*Document passage:*

Every filesystem tool (read, list, search, write) is gated by the MCP Bridge (`mcp_client.py`). See [guide_tools.md](guide_tools.md) for the complete security model, tool inventory, and endpoint reference.

Summary: Every path is resolved to an absolute path and checked against a dynamically-built allowlist constructed from the project's tracked files and base directories. Files named `history.toml` or `*_history.toml` are hard-blacklisted.

---

## Telemetry & Auditing

Every interaction is designed to be auditable:

- **JSON-L Comms Logs**: Raw API traffic logged to `logs/sessions/<id>/comms.log` for debugging and token cost analysis.
- **Tool Call Logs**: Markdown-formatted sequential records to `toolcalls.log`.
- **Generated Scripts**: Every PowerShell script that passes through the Execution Clutch is saved to `scripts/generated/<ts>_<seq>.ps1`.
- **API Hook Logs**: All HTTP hook invocations logged to `apihooks.log`.
- **CLI Call Logs**: Subprocess execution details (command, stdin, stdout, stderr, latency) to `clicalls.log` as JSON-L.
- **Performance Monitor**: Real-time FPS, Frame Time, CPU, Input Lag tracked and queryable via Hook API.

---

## Architectural Invariants

1. **Single-writer principle**: All GUI state mutations happen on the main thread via `_process_pending_gui_tasks`. Background threads never write GUI state directly.
2. **Copy-and-clear lock pattern**: `_process_pending_gui_tasks` snapshots and clears the task list under the lock, then processes outside the lock.
3. **Context Amnesia**: Each MMA Tier 3 Worker starts with `ai_client.reset_session()`. No conversational bleed between tickets.
4. **Send serialization**: `_send_lock` ensures only one provider call is in-flight at a time across all threads.
5. **Dual-Flush persistence**: On exit, state is committed to both project-level and global-level config files.

*Extracted entries:*
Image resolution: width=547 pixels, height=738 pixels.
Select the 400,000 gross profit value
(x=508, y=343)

==

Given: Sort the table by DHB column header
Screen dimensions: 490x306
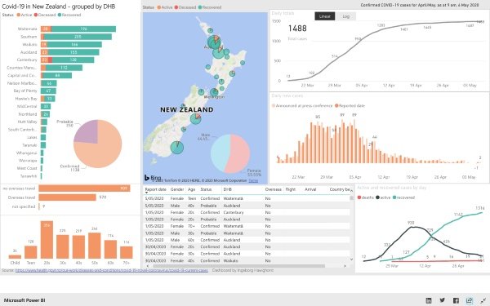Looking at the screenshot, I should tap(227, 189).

*Instructions:*
[A] In the document passage, is each statement correct? Answer yes or no, and quote the deciding words. (i) Generated PowerShell scripts are saved under `scripts/generated/`. (ii) Background threads may write GUI state directly. (iii) CLI call logs are written in Markdown format.
[B] Please recast the paragraph starting "Summary: Every path" in the document passage as a short bulleted list that keeps its main facts.

*Answers for the tasks:*
[A]
(i) Yes: "Every PowerShell script that passes through the Execution Clutch is saved to `scripts/generated/<ts>_<seq>.ps1`."
(ii) No: "Background threads never write GUI state directly."
(iii) No: "Subprocess execution details (command, stdin, stdout, stderr, latency) to `clicalls.log` as JSON-L."

[B]
- Every path is resolved to an absolute path.
- Each path is checked against an allowlist built dynamically from the project's tracked files and base directories.
- Files named `history.toml` or `*_history.toml` are hard-blacklisted.